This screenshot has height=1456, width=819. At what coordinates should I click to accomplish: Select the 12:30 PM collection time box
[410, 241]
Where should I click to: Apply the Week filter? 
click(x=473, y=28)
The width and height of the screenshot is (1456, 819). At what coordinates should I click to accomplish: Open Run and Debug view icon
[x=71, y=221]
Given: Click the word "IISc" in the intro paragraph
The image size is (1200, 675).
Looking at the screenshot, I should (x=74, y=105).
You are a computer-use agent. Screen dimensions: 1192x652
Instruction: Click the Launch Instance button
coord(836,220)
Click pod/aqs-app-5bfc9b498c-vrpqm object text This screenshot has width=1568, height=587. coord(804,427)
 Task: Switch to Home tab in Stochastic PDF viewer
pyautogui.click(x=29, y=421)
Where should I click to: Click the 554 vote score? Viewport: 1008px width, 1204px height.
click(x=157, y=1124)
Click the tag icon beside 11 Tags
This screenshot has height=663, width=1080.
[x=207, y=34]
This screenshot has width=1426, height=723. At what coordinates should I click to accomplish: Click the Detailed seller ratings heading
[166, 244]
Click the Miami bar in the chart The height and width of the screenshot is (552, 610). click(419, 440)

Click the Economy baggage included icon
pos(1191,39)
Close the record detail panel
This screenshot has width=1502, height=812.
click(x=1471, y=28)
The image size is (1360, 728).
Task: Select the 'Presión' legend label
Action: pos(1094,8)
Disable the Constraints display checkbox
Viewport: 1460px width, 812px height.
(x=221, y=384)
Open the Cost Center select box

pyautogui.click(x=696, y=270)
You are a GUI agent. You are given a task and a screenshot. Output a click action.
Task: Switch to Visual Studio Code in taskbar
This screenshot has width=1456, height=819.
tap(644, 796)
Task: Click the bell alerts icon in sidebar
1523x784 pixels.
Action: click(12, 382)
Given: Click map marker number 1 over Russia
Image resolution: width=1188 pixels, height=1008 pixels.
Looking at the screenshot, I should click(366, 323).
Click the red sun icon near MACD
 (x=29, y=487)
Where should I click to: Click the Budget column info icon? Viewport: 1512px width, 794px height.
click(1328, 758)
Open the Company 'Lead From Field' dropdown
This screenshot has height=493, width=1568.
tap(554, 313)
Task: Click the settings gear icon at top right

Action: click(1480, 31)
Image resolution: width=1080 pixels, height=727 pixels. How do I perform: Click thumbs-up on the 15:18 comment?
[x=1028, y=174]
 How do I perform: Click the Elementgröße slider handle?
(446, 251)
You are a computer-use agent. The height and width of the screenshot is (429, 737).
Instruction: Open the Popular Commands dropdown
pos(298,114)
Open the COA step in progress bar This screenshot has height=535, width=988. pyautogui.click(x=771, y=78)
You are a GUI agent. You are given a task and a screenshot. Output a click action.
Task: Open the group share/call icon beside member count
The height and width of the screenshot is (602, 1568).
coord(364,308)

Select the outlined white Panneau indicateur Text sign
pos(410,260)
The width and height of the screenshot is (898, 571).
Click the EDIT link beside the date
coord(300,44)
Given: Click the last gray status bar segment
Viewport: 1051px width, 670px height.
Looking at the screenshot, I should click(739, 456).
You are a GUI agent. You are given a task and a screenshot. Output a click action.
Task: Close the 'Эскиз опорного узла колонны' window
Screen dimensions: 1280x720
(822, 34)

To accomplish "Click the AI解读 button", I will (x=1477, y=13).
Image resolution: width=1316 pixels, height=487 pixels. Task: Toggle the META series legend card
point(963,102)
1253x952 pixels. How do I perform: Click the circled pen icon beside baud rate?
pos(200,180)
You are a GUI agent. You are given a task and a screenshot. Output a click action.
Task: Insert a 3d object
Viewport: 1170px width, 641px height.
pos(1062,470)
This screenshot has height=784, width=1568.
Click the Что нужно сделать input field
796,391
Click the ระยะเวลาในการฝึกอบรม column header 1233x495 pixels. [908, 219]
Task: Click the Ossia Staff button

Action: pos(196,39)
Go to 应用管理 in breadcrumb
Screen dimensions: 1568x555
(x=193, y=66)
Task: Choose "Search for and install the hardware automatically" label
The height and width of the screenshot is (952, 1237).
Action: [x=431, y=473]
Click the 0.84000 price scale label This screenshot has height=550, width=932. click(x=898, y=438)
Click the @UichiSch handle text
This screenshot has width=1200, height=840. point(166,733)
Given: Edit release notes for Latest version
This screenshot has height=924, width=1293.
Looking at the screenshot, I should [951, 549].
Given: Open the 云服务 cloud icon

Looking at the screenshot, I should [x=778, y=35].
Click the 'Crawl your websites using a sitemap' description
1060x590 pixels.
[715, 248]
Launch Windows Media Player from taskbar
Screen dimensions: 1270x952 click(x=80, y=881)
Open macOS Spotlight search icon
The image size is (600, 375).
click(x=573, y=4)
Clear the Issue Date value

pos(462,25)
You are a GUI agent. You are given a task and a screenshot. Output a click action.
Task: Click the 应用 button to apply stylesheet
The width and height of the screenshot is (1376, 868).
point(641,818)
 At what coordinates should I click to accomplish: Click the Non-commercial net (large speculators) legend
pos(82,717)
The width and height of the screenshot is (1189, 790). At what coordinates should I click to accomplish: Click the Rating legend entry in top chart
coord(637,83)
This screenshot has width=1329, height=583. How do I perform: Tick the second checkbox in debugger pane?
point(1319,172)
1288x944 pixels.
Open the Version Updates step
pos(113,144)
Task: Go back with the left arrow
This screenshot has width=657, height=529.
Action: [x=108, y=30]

WHAT THE TASK ASKS
Report each line in the rows above that contains the word "pixels", copying every such line in full. Case counts.

RESULT OF THE TASK
1523x784 pixels.
Image resolution: width=1188 pixels, height=1008 pixels.
Image resolution: width=1080 pixels, height=727 pixels. How do I perform: Click thumbs-up on the 15:18 comment?
Image resolution: width=1316 pixels, height=487 pixels. Task: Toggle the META series legend card
1253x952 pixels. How do I perform: Click the circled pen icon beside baud rate?
Click the ระยะเวลาในการฝึกอบรม column header 1233x495 pixels. [908, 219]
1060x590 pixels.
1288x944 pixels.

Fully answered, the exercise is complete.